Commentaire • 0
Sur la décision
| Référence : | TJ Paris, pcp jcp fond, 12 mars 2025, n° 24/05885 |
|---|---|
| Numéro(s) : | 24/05885 |
| Importance : | Inédit |
| Dispositif : | Fait droit à une partie des demandes du ou des demandeurs sans accorder de délais d'exécution au défendeur |
| Date de dernière mise à jour : | 23 octobre 2025 |
| Lire la décision sur le site de la juridiction |
Texte intégral
TRIBUNAL
JUDICIAIRE
DE [Localité 5] [1]
[1] Copie conforme délivrée
le :
à :
Copie exécutoire délivrée
le :
à : Me Sébastien DENEUX ; Me Marie-hélène [N] ; Monsieur [V] [N]
Pôle civil de proximité
■
PCP JCP fond
N° RG 24/05885 – N° Portalis 352J-W-B7I-C5DOY
N° MINUTE :
6-2025
JUGEMENT
rendu le mercredi 12 mars 2025
DEMANDERESSE
La société SCF ROSA & FILS, dont le siège social est sis [Adresse 1]
représentée par Me Sébastien DENEUX, avocat au barreau de PARIS, vestiaire : #P0164
DÉFENDEURS
Madame [Y] [P] [E], demeurant [Adresse 2]
représentée par Me Marie-hélène FOURNIER, avocat au barreau de PARIS, vestiaire : #A0019
Monsieur [V] [N], demeurant [Adresse 2]
non comparant, ni représenté
COMPOSITION DU TRIBUNAL
Anne TOULEMONT, Vice-présidente, juge des contentieux de la protection assistée de Antonio FILARETO, Greffier,
DATE DES DÉBATS
Audience publique du 11 décembre 2024
Délibéré le 12 mars 2025
JUGEMENT
réputé contradictoire, en premier ressort, prononcé par mise à disposition le 12 mars 2025 par Anne TOULEMONT, Vice-présidente assistée de Antonio FILARETO, Greffier
Décision du 12 mars 2025
PCP JCP fond – N° RG 24/05885 – N° Portalis 352J-W-B7I-C5DOY
EXPOSE DU LITIGE
Par contrat sous seing privé en date du 30 avril 2012 à effet du 1er avril 2012, la SCF ROSA & FILS, société civile familiale, a donné à bail à Madame [Y] [P] [E] et Monsieur [V] [N] un appartement à usage d’habitation meublé situé au [Adresse 4], porte de gauche.

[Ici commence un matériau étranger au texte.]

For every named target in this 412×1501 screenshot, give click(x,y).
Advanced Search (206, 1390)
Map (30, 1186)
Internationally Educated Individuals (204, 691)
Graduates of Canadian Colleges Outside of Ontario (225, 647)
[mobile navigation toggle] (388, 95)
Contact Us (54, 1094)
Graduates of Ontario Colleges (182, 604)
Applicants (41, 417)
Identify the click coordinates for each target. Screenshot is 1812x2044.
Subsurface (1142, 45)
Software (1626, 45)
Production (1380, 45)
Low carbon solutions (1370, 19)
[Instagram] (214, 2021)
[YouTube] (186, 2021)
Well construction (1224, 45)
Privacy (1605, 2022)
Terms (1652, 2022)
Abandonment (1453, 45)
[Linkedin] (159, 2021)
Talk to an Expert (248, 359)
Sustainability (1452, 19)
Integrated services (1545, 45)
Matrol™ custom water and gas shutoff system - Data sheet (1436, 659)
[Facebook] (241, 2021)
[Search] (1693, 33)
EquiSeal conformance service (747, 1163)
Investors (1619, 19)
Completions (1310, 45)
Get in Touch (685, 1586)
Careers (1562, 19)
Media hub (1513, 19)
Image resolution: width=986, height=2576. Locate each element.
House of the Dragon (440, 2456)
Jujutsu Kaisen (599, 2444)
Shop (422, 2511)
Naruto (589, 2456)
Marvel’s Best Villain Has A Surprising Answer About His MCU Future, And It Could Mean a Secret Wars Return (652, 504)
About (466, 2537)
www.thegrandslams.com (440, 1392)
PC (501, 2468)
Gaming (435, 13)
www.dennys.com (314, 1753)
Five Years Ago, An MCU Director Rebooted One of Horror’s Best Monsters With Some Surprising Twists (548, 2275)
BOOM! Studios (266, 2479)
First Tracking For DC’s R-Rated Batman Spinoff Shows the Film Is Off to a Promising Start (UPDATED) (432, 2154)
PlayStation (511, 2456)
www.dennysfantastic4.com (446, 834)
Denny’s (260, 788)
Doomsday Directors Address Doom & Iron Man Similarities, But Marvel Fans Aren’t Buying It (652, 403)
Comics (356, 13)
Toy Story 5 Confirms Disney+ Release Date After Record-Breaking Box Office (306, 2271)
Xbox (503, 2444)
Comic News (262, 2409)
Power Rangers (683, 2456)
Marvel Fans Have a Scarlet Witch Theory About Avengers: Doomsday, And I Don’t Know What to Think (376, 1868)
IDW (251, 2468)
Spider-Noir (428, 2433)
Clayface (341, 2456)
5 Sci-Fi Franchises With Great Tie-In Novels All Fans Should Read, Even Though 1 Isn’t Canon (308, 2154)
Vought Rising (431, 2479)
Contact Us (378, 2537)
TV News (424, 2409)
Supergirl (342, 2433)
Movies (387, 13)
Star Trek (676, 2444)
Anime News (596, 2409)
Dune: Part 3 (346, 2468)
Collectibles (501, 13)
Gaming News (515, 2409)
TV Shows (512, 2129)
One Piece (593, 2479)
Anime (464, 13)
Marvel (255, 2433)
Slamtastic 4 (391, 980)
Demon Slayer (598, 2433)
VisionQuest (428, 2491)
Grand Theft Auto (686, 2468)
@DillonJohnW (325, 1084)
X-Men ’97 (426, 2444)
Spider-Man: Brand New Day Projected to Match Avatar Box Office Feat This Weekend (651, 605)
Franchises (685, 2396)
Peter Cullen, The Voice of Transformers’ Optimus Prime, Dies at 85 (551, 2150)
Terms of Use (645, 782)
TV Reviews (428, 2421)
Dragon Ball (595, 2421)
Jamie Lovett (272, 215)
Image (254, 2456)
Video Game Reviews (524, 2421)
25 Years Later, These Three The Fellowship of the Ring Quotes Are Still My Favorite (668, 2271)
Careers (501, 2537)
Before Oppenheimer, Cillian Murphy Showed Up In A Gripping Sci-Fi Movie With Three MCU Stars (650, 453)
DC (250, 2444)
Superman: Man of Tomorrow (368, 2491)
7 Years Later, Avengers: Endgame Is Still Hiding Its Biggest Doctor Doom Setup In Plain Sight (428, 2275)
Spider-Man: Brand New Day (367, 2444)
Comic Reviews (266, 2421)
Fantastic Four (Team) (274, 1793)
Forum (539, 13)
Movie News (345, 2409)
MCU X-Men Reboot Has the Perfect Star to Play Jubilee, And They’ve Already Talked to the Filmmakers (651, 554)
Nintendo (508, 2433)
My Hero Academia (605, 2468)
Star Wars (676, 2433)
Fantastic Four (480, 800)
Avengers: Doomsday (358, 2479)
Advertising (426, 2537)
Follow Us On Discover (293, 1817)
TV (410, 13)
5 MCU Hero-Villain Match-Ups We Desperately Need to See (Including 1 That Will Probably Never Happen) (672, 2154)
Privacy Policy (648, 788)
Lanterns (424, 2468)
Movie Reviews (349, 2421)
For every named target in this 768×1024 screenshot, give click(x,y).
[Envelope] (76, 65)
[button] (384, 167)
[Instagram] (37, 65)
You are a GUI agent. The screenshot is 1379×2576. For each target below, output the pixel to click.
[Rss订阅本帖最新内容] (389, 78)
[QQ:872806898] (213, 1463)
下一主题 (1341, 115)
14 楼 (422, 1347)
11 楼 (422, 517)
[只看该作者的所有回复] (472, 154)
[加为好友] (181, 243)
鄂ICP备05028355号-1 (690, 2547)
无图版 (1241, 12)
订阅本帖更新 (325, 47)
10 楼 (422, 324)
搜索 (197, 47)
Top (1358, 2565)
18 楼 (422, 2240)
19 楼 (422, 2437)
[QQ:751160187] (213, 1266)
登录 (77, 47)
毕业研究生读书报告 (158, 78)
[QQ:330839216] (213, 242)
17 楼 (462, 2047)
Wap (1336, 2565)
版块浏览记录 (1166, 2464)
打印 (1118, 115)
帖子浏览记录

Par acte de commissaire de justice du 21 septembre 2023, la SCF ROSA & FILS a fait délivrer à sa locataire un congé pour reprise au bénéfice d’un de ses associés, Monsieur [T] [K], à son bénéfice, à effet du 30 avril 2024.
Par acte d’huissier en date du 5 juin 2024, la société SCF ROSA & FILS a fait assigner Madame [Y] [P] [E] et Monsieur [V] [N] devant le juge des contentieux du tribunal judiciaire de Paris aux fins de validation du congé pour reprise, constatation du congé de Monsieur [V] [N], expulsion de la défenderesse sous astreinte de 100 euros par jour de retard, dire que les meubles seront séquestrés, condamnation de la défenderesse à payer une indemnité d’occupation mensuelle à compter du 30 avril 2024 de 2068 euros, outre la somme de 807 euros au titre du préjudice, ainsi que paiement de la somme de 3000 euros au titre des frais irrépétibles, outre aux dépens, sous le bénéfice de l’exécution provisoire.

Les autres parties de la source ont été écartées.